I've also thought it interesting he used Botticelli, whose distortions and so forth could have you questioning his calibre, compared to the evident perfection of Leonardo da Vinci.
Anyway, it is a short but very rich book, due to Kermode's writing.
And in connection with speculative fiction, I have long felt Greg is one of those in it who have a great deal of this multifaceted depth in their writing. Another is Ursula Le Guin, to have named two favorites.
And then I have to say the powerful imaginings in many persons' stories have something of this flavor, a very human thing, and probably why I enjoy sf as much as I always have.

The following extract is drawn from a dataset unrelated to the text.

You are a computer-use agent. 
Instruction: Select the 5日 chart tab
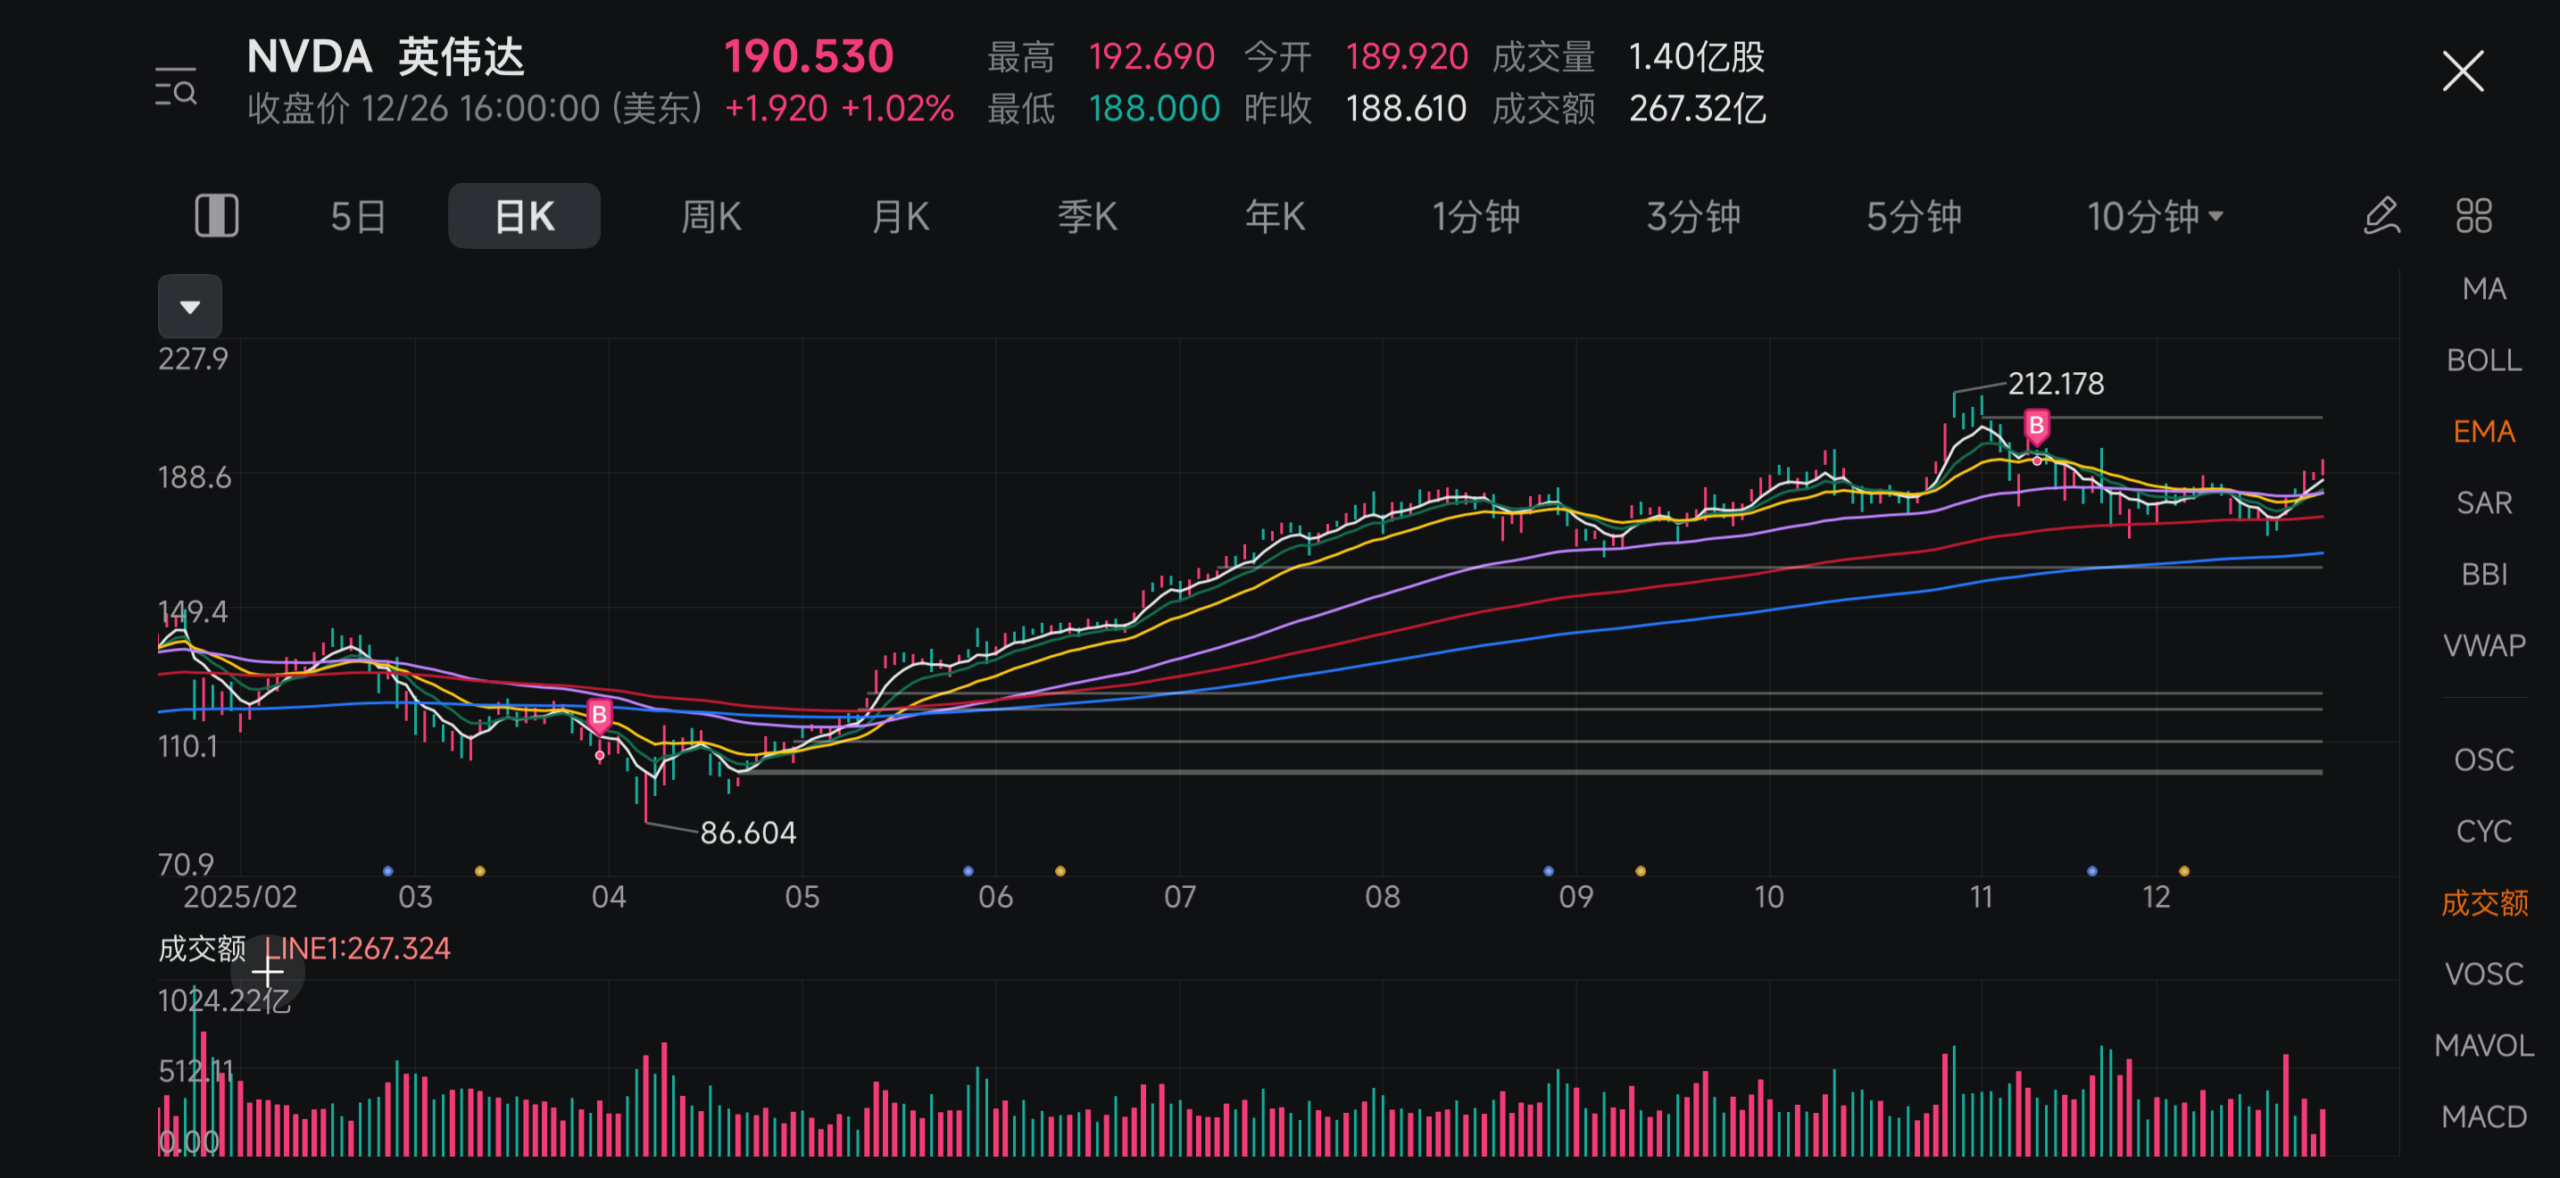click(358, 216)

There are those in other fields too - try the later, very adult works of Chaim Potok - The Gift of Asher Lev is a great book, and The Book of Lights. These are not sf, but they are culturally as removed as sf gets in some ways, and very rich in surprise and homelike feeling equally.
Maybe that is something of my own definition like Kermode's ;). How much an author can let you feel at home in our world, intricate as it is.
Best regards, Imelda,
From: Patrick B
Location: Vancouver, WA
A stock answer I have when the "literary" merit of SF comes up is two names: Kurt Vonnegut and Ray Bradbury.
Vonnegut is probably the greatest American satirists since Mark Twain. His work and the poetic writing of Bradbury easily stack up against anything presented as literature.
Going back further in antiquity, SF and Fantasy form some of the greatest and most enduring of classic literature, all the way from Homer to HG Wells.
Jonathan Swift's (arguably the best English speaking satirist ever) best known work, "Gulliver's Travels" is primarily a SF&F story, incorporating fantastical elements and extrapolation of the then current understanding of science, to cast a mirror on contemporary culture. It was as effective as it was because of these elements.
More modern SF allows authors to investigate, contemplate, and debate complex issues in a way not open to more prosaic fiction. Heinlein was able to discuss alternate political ideologies, altered gender roles, and cultural taboos so effectively only because of the imaginative freedom SF offered.
I personally feel that SF&F have done more to influence the zeitgeist more than any other fictional form.
"I personally feel that SF&F have done more to influence the zeitgeist more than any other fictional form. "
Well, certainly, yes. It comes to mind that the Enlightenment, in its fervor to dispel notions of the fantastic, particularly in any religio-supernatural sense, is the culprit. Alas. In a grey sense, popcul has accidentally come to the rescue, making Scifi okay across the board, while only somewhat including/allowing SF, and hence many are mired in the fantastic again. Hm.
From: Greg Bear
Which brings up an interesting question: which is healthier for our culture, Buffy or Doc Smith? One leads to TWILIGHT, the other to STAR WARS.
From: Bill Goodwin
Location: Los Angeles
To Ms. Gonzalez I'd suggest looking at New Maps of Hell by Kingsley Amis. His evaluation of science fiction as literature makes a good read even after nearly five decades.
Wasn't it Asimov who said, when asked why he wrote sf, "What else is there?"